Welcome Dan, and I will take you up on your offer above:

Can you discuss some basic considerations in gain staging, and things folks might want to keep in mind when working in signal paths that are digital, analog, or a comination of the two?

Thank you for commenting and for modertating this month!

--KT

Brian Roth:
I AGREE!  <g>  I have my own "rules of thumb" and am always interested in seeing if my thumbs are broken  <g>.

A very simplistic mindset is that:

Any given signal source at clipping point should hit the clipping point of the destination's input.

IOW, if a signal source clips at +24 dBu, then the destination/input should be happy with +24 dBu and clip at that point as well.

IE, source and destinations clip at the same point.

Reality...just because a given signal source grossly clips at some specified signal level does NOT mean it is linear at levels somewhat the clipping point.  IE, the distortion level may creep up (a typical result) in some fashion as the clipping level is approached.

This is TOTALLY a function of the circuit design.  Hence, one circuit might, say, produce 0.01% THD at +10 dBu, 0.5% THD at +15 dBu, and 10% THD at +24 dBu.  Another might provide this series under the same output conditions: 0.1%, .01%, 1%.

That being said, clipping levels in/out should be semi-closely matched to optimize dynamic range.  That says NOTHING about the sonics of the analog circuit at levels well-below clipping.

Bri



danlavry:
I AGREE! <g> I have my own "rules of thumb" and am always interested in seeing if my thumbs are broken <g>.
A very simplistic mindset is that:
Any given signal source at clipping point should hit the clipping point of the destination's input.

Well, I would not call it simplistic. I would call it “theoretical”. Indeed in an “ideal world” that would work fine, from gain staging stand point.

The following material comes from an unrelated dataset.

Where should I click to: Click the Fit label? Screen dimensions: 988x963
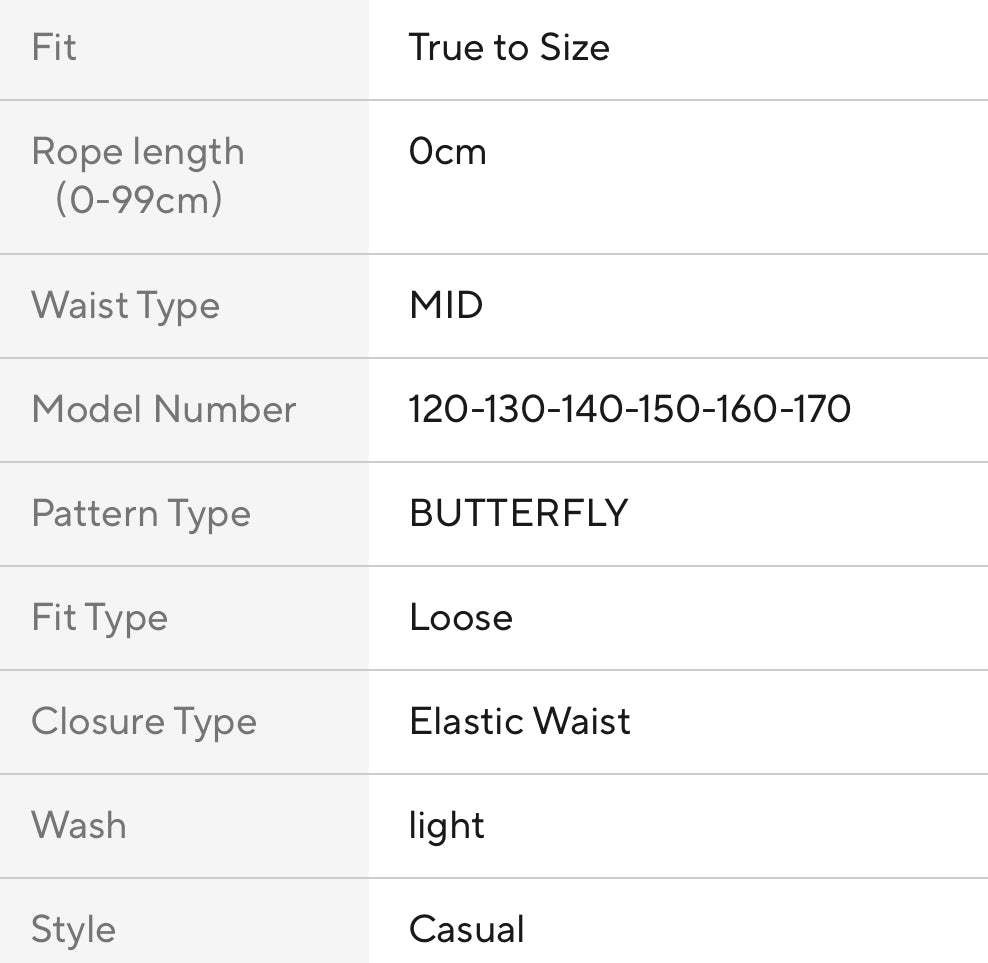coord(54,48)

Lets assume we are in a noise free and distortion free world. Your AD takes 10V and your mic puts out a maximum of 10mV so you need a gain of 1000 (60dB).
Say we have a 3 stage amplifier. We could set the gain at (for example)
A.   10 X 10 X 10 =1000
B.   1 X 100 X 10 =1000
C.   50 X 10 X 2 = 1000.

With theoretical amplifiers we do not care. In fact we only need one theoretical amplifier…

But there are practical reasons why we go for three consecutive amps instead of one. 60dB gain is a lot to ask for from a single amplifier. Why? There are real world tradeoffs.

The basic concept is about “Gain Bandwidth” product – the more gain, the less bandwidth. The whole subject is a bit outside this conversation. But one important point: An amplifiers circuits has some “Open loop gain”, that is the “potential amplification”. Some amps, though not common, have as much as 120dB gain capability. Why so much gain? Most audio amplifiers use some negative feedback. Negative feedback helps linearize circuits, reducing all sorts of problems, from distortions to flatness response and more. So “all that open loop gain” is “split 2 ways” – Part of it goes toward signal gain, and what is left will be available as feedback. Say you have an open loop gain of 80dB and you are going for 60dB signal gain. You have only 20dB left for feedback. But let us go for 3 stages of amplification, each is 20dB (combined they yield 60dB signal gain). Now each stage has 60dB feedback. Thus the 3 stage approach yields a lot more “distortion removal”. 60dB left for the feedback reduces to distortion by a factor of 1000!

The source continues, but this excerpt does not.